Empty stomachs, an empty cinema and actors performing in an empty space. Peter Brook would have approved.
I can take any empty space and call it a bare stage. A man walks across this empty space whilst someone else is watching him, and this is all that is needed for an act of theatre to be engaged.
Peter Brook – The Empty Space: A Book About the Theatre (1968)
Think of something else
Monday and Thursday evenings can be a bit of a trial. Mrs SC and I have been following the 5/2 diet for months now, and Mondays and Thursdays are our two Fast days. It’s not that we don’t eat on those days, but we try to limit ourselves to the recommended calorie maximum. That means, come evening, we are usually quite hungry. Finding things to take our minds off food has become a sport.
One effective method is to go out to the cinema. It wasn’t an option during Covid of course, but we’ve used it a number of times since.
Usually the cinema is busy when we go, but this last Monday, not so much.
Official Competition
We were seeing Official Competition (Competencia oficial in the original Spanish) with Penelope Cruz, Antonio Banderas and Oscar Martinez. A fantastic cast and the film has been billed as a black comedy, so we thought it would be a good choice. And, indeed, it was. Both a good choice and a good film. But quite bizarrely we were the only people in the cinema.
The film is about two very different but equally self-obsessed actors, Félix (Banderas) and Iván (Martinez). They are preparing for a film under the guidance of auteur-director Lola (Cruz). I certainly found it funny in places, though “the year’s most riotously funny comedy” and “hysterical satire” – quotes I have seen in reviews of the film – are over the top.
I think it probably appeals most to film geeks and students of acting and directing. And there’s nothing wrong with that. But I did regret not knowing enough Spanish to be able to spend more time looking at the acting, less time picking my way through the Swedish subtitles. (Because of course the subtitles are in Swedish in Sweden.)
The rivals
The film tells the story of Lola’s efforts to extract the best performance she can from the rival actors. On the one hand, serious theatre performer and drama professor, maestro Iván; on the other, commercially successful film actor and all-round macho man, Félix. The film Lola is making is financed by an elderly, very wealthy businessman who is searching for a meaning and a legacy for his life. She’s been given the free use of a completely empty and virtually unused cultural centre the financier has built.

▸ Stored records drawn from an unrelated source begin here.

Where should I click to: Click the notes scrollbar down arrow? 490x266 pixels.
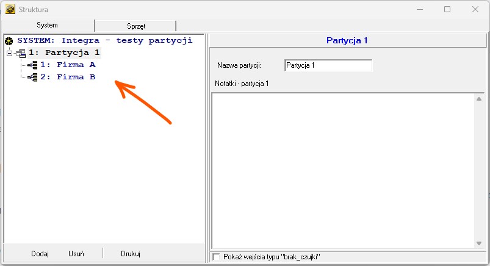pos(480,243)
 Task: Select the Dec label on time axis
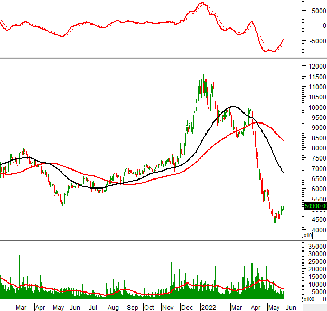(x=186, y=307)
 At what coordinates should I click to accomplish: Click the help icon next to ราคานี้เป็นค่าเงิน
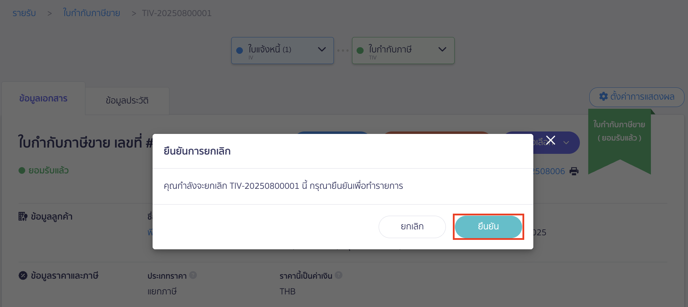coord(338,275)
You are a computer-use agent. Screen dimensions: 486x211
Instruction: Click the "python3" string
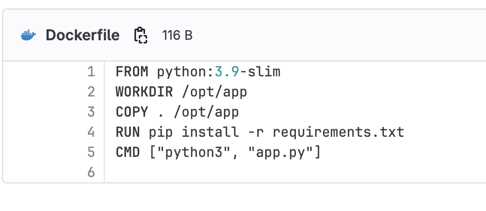[194, 153]
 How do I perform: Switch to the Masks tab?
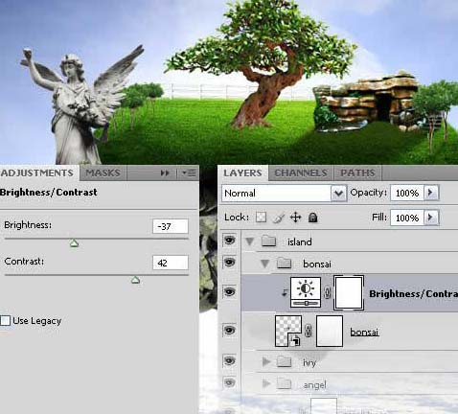click(103, 173)
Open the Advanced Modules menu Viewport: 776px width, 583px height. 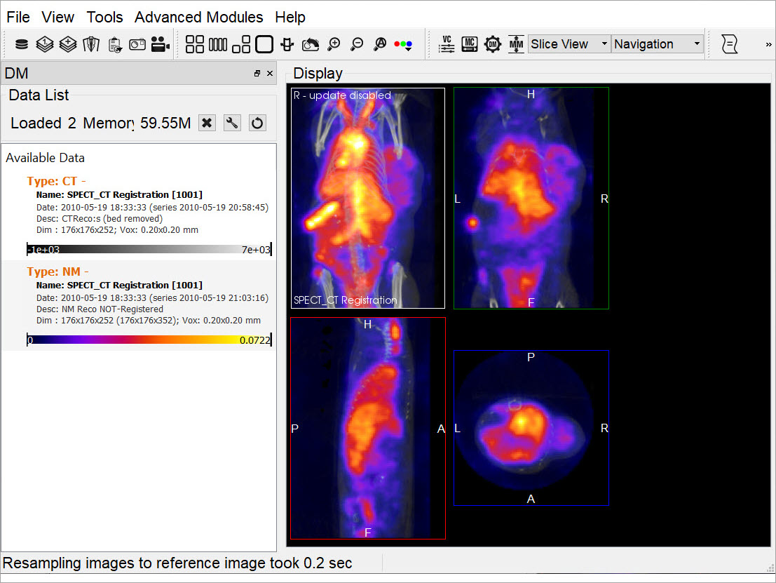[x=198, y=17]
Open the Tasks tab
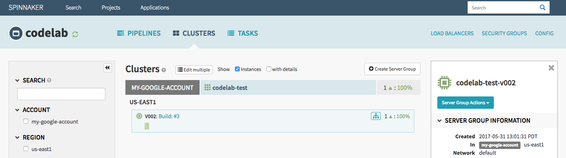The height and width of the screenshot is (158, 566). coord(243,33)
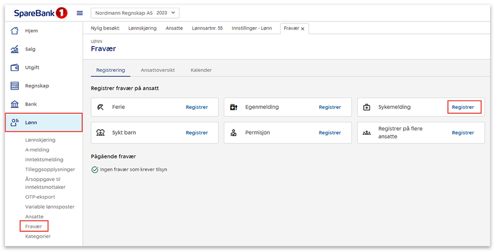Close the Fravær tab
Screen dimensions: 495x251
pyautogui.click(x=303, y=29)
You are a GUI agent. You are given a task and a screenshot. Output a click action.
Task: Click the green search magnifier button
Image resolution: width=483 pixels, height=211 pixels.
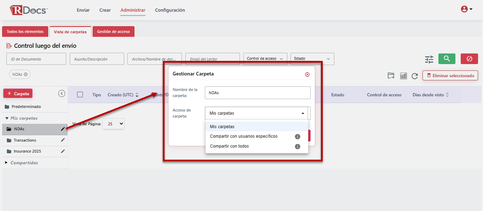pos(447,59)
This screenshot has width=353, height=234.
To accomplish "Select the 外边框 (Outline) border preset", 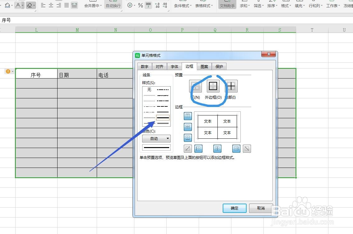I will (x=213, y=86).
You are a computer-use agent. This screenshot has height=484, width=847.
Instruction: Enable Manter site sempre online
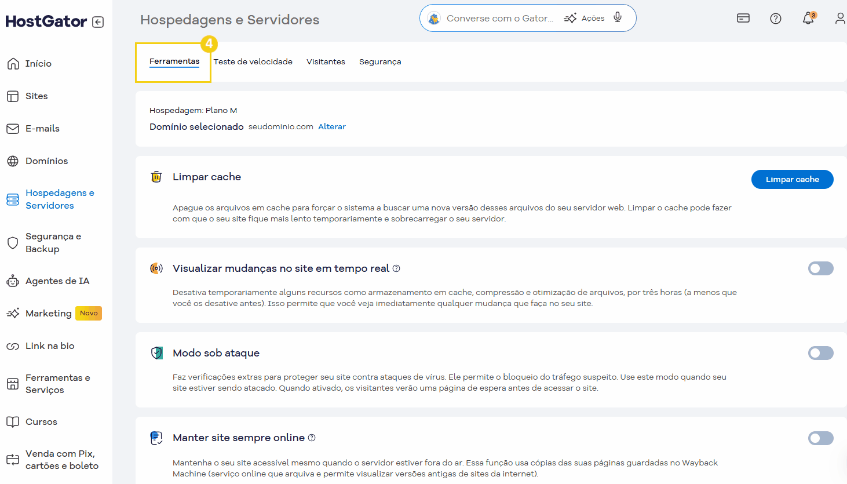[x=820, y=438]
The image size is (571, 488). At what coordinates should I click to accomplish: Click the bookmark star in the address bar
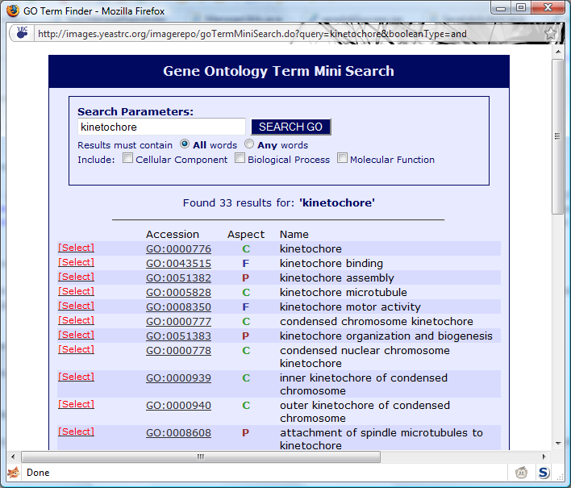(551, 34)
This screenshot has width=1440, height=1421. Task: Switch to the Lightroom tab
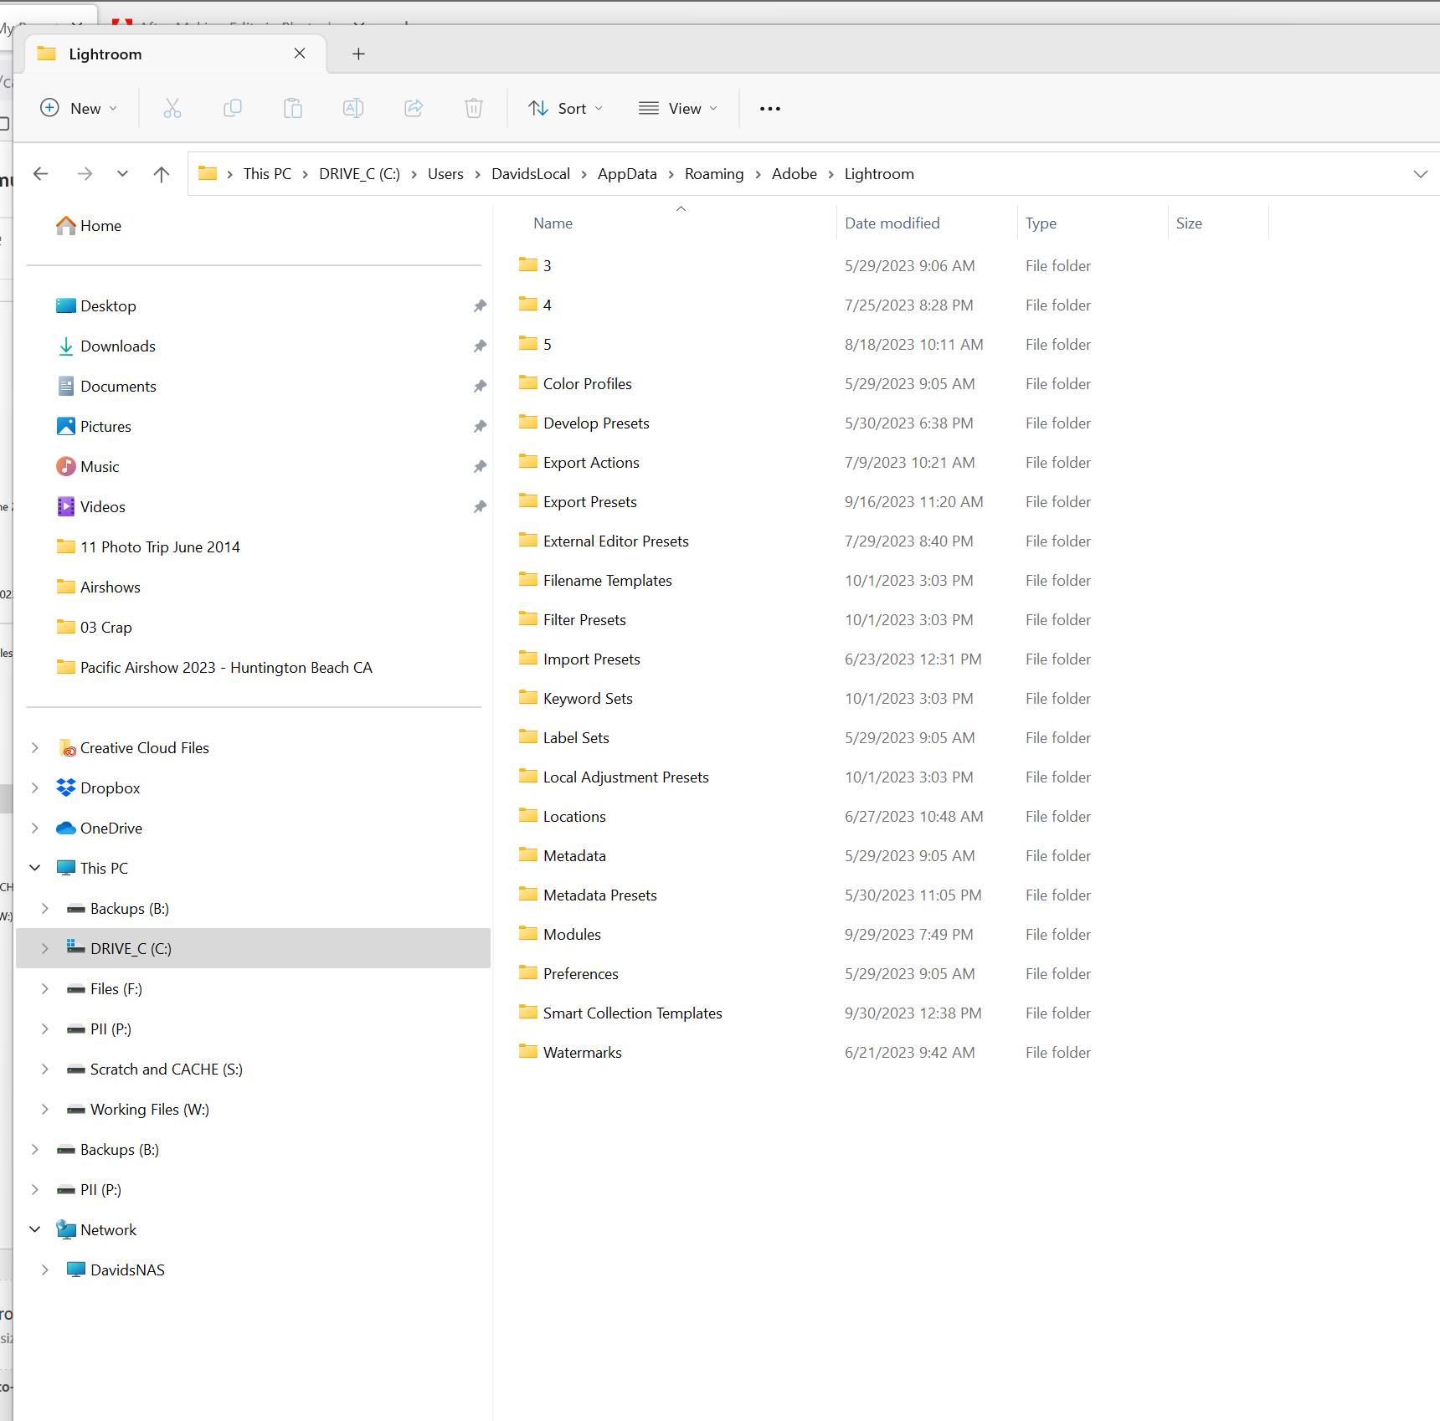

The best reason to see this film in the cinema is to appreciate the huge, mostly empty spaces where the actors work. Otherwise I think the film focuses so much on the faces of the performers that it probably functions just as well on a decent sized TV screen.
But what I’m getting to is that our experience, watching the film in a completely empty cinema, echoed the experience of the actors on the screen as they perfected their performances in the wide, empty cultural centre.
Success
We stumbled out of the cinema, not entirely sure whether we had enjoyed the film. But we did not feel hungry making our way home on Monday evening. And we were still talking about the film the following morning over breakfast. (We do like our breakfasts on the days immediately after a Fast.)
So generally speaking, it was a success.
Illustrations are all stills taken from the official trailer for Official Competition.